Fortalecimento de usinas de biodigestão
A matéria aprovada tem como principal objetivo o fortalecimento das ações voltadas para a instalação de usinas de biodigestão anaeróbia, que lidam com resíduos agropecuários, industriais e urbanos. Essa iniciativa visa promover o coprocessamento de Combustível Derivado de Resíduos (CDR), como o metano.
Regulamentação e fomento
Além de regulamentar o uso de combustíveis oriundos desses resíduos sólidos, a proposta estabelece diversas medidas que visam fomentar a utilização desse tipo de energia. Uma das inovações trazidas pelo projeto é a criação de uma certificação destinada a empresas e entidades que comprovem a redução na emissão de gases de efeito estufa através da geração de metano proveniente de resíduos.
Comitê interministerial
Outra importante característica do projeto é a autorização para que o Executivo federal estabeleça um comitê interministerial. Este comitê será responsável por definir diretrizes e coordenar as atividades relacionadas à biodigestão anaeróbia e ao processamento de CDR.
Impacto econômico
O senador Eduardo Braga (MDB-AM), relator da proposta, destacou em seu parecer que, sob a ótica econômica, o projeto possui um grande potencial para estimular investimentos em infraestrutura de biodigestão e na recuperação energética, além da produção de biometano. Isso se apresenta como uma oportunidade para a geração de energia despachável e para a criação de novas cadeias de valor dentro da economia circular.

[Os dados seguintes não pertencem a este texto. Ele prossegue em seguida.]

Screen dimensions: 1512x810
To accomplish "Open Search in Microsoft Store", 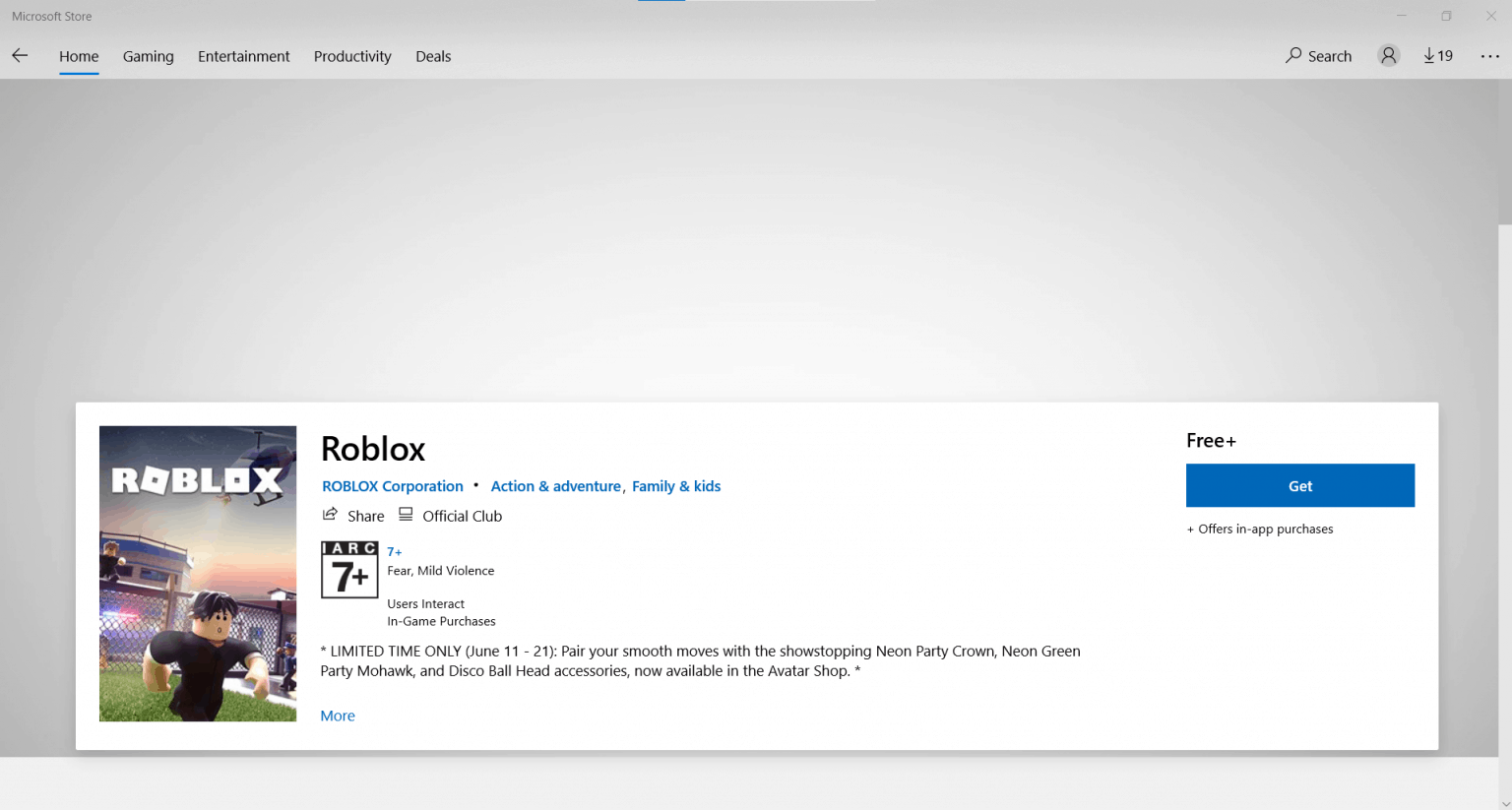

Desafios nas emissões de metano
Yuri Schmitke, presidente da Associação Brasileira de Energia de Resíduos (Abren), ressaltou que a proposta é um passo importante para enfrentar as emissões de metano no Brasil, que atualmente ocupa a quinta posição entre os maiores emissores desse gás em nível global. Ele enfatizou que o setor agropecuário é o principal responsável por essas emissões, seguido pelo setor de resíduos. O MetanoZero, como é chamado o projeto, busca implementar soluções tecnológicas já consolidadas internacionalmente para enfrentar este desafio ambiental.